* [Activity]
Show each line of the entries below in which the word "reply" appears.

* [Information given]
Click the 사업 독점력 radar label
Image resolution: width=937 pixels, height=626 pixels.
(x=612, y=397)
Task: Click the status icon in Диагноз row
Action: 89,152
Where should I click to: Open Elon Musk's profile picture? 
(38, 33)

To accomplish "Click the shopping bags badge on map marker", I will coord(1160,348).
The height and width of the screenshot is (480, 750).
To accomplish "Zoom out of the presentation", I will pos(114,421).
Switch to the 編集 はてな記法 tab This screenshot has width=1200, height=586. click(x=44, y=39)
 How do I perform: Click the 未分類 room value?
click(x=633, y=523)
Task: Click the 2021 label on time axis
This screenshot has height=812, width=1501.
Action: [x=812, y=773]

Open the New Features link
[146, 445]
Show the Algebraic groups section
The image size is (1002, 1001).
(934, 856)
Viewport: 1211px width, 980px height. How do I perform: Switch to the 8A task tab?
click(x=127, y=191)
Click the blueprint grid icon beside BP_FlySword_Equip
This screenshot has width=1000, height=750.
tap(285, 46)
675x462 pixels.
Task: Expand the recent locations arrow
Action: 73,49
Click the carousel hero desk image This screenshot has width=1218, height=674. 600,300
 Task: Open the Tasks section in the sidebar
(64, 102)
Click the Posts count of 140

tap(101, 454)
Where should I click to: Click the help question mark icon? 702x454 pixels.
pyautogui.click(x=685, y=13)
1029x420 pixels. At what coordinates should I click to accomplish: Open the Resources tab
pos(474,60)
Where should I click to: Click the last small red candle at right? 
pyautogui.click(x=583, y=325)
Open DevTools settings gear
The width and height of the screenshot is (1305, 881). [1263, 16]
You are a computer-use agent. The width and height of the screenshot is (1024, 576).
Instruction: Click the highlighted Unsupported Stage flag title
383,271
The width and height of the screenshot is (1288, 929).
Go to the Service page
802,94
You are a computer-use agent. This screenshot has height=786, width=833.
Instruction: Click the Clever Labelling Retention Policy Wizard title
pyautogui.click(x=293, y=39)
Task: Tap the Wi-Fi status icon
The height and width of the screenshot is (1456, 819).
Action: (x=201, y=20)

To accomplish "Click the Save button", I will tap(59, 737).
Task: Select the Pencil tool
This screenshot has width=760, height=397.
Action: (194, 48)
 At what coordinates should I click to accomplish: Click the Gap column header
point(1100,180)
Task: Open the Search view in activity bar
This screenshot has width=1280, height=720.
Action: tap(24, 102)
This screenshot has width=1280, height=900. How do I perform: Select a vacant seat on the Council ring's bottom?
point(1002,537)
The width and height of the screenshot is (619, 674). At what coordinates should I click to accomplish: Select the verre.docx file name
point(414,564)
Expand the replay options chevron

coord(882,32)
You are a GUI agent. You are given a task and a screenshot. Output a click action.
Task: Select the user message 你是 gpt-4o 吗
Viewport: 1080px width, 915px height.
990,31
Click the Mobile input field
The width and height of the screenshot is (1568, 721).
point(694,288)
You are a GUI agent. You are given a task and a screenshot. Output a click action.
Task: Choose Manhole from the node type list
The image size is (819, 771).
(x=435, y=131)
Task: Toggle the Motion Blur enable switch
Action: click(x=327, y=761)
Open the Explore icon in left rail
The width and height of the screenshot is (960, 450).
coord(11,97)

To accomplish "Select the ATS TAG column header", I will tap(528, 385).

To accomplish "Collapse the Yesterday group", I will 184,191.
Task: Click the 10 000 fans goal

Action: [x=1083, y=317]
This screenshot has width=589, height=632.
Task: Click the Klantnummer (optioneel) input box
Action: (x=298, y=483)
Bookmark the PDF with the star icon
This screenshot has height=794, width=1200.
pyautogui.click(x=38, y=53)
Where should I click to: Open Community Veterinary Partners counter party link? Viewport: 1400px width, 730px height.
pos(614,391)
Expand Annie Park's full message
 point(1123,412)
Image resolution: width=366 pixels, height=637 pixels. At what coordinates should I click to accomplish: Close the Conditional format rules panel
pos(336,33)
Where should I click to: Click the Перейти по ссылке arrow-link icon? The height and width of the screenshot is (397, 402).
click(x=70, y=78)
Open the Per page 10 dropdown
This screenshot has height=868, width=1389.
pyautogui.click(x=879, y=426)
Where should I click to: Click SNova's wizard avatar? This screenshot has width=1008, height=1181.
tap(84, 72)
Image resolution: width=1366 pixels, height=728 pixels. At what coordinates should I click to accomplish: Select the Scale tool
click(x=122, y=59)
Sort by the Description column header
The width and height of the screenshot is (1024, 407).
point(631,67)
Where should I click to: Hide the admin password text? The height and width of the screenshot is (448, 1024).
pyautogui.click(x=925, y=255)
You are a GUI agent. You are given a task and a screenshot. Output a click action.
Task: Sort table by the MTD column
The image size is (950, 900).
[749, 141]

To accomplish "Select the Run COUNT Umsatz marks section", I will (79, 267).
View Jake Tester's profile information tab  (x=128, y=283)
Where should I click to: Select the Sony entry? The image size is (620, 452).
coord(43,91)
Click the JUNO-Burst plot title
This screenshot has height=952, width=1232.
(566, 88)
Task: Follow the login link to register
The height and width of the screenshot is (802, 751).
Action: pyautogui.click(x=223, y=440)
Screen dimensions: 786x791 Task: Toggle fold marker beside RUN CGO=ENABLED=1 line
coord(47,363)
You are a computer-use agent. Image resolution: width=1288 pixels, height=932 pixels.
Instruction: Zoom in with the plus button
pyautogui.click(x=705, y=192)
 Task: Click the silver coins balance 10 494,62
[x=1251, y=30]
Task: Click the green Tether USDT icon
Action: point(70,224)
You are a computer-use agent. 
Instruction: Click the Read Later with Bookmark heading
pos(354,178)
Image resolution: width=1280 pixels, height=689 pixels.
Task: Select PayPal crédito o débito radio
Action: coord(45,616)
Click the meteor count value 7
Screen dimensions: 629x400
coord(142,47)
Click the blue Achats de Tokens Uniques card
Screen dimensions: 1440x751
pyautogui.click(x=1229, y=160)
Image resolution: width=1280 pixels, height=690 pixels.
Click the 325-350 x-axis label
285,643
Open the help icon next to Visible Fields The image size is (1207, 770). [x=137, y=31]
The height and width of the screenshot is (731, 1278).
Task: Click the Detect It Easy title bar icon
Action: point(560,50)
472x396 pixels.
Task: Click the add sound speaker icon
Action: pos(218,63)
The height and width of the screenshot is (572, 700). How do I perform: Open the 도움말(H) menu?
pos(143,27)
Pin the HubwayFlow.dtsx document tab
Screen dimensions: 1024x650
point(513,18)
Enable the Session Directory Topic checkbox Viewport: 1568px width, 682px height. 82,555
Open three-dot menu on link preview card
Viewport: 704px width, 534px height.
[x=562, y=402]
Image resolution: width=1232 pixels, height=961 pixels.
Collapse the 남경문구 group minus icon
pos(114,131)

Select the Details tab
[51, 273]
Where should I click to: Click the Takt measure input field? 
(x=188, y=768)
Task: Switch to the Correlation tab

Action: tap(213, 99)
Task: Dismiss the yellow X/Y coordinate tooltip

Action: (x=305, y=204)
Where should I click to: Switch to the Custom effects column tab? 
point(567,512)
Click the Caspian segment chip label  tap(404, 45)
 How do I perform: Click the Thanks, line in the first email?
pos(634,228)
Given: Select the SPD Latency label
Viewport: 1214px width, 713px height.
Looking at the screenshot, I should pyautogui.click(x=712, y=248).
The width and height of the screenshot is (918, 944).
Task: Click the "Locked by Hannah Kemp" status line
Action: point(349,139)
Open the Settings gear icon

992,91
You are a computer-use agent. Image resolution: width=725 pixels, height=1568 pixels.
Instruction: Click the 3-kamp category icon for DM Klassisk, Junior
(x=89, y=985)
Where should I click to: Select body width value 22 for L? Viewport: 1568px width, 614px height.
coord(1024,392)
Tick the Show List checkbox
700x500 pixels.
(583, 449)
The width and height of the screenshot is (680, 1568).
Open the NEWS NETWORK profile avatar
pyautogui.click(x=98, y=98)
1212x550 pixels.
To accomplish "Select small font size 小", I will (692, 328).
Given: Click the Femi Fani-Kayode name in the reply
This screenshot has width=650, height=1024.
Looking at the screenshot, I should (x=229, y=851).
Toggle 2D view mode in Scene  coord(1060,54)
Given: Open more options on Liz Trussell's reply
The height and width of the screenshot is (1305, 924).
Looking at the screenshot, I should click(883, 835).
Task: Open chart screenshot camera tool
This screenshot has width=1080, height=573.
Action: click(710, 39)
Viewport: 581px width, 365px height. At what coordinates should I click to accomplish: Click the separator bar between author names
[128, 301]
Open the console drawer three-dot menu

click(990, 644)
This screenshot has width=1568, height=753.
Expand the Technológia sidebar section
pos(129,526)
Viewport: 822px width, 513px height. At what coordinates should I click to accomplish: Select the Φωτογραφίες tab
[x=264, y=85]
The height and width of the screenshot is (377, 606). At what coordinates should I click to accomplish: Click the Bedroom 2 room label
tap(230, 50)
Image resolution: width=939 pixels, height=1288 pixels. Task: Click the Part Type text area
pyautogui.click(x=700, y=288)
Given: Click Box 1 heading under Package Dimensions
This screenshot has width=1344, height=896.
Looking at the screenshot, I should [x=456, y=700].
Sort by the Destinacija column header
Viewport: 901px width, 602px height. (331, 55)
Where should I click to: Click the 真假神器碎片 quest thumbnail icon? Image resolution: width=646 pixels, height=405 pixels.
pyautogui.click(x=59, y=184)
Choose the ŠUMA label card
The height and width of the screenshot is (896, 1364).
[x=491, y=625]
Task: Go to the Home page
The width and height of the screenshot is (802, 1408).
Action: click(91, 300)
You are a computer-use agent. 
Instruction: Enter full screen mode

* [Result]
Given: Click the Femi Fani-Kayode name in the reply
Given: Open more options on Liz Trussell's reply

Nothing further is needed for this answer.